Some cardiologists have sounded alarm bells, comparing such exercise regimens to a “toxin.” In my opinion, it is not yet clear if long-term, high-intensity exercise alone is the cause of the problem, or if those affected have other factors that come into play. Nevertheless, the research should not be dismissed. Here are some highlights:
- In repeated studies, about 5-8% of veteran competitive endurance athletes develop atrial fibrillation. The sports best studied have included cross-country skiing, orienteering, and cycling, but there is a correlation between exercise and atrial fibrillation in many different sports.
- At the end of a marathon or high-intensity endurance event, one can detect in the blood stream of the athlete abnormally high levels of a heart protein called “troponin.” The more intense the event, the more common the elevation in troponin. In some very high intensity events, virtually all the athletes demonstrate this abnormality.
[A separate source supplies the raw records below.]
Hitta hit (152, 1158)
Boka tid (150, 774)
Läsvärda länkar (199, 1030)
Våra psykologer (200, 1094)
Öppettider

- In addition to high levels of troponin in the blood stream, ultrasound images of the heart taken immediately after the race can sometime show that the right ventricle of the heart is weak. In some cases, the weakness can persist for several days after the event.
- One study performed in Europe used MRI technology to take pictures of the hearts of ultra-endurance athletes. A very high rate of unsuspected scar tissue was discovered, and the frequency and degree of scarring seemed to correlate with the intensity of effort in the prior 10 years.
No one has identified a limit over which exercise is “too much,” And while there is reason for concern, there is also data showing that veteran athletes from events like the Tour de France have excellent longevity and health, so we shouldn’t be too quick to discourage people from their favorite mode of exercise.
What should we do about this possible problem among ultra-endurance athletes? There is no consensus among doctors on how to approach this situation. In my opinion, athletes who fit in that category would do well do get a periodic assessment of their heart rhythm to see if there are tell-tale signs of bigger problems to come.
We should also not lose sight of the fact that coronary artery disease is a far more common cause of sudden cardiac arrest in adult athletes, and this condition can be easily detected with non-invasive means.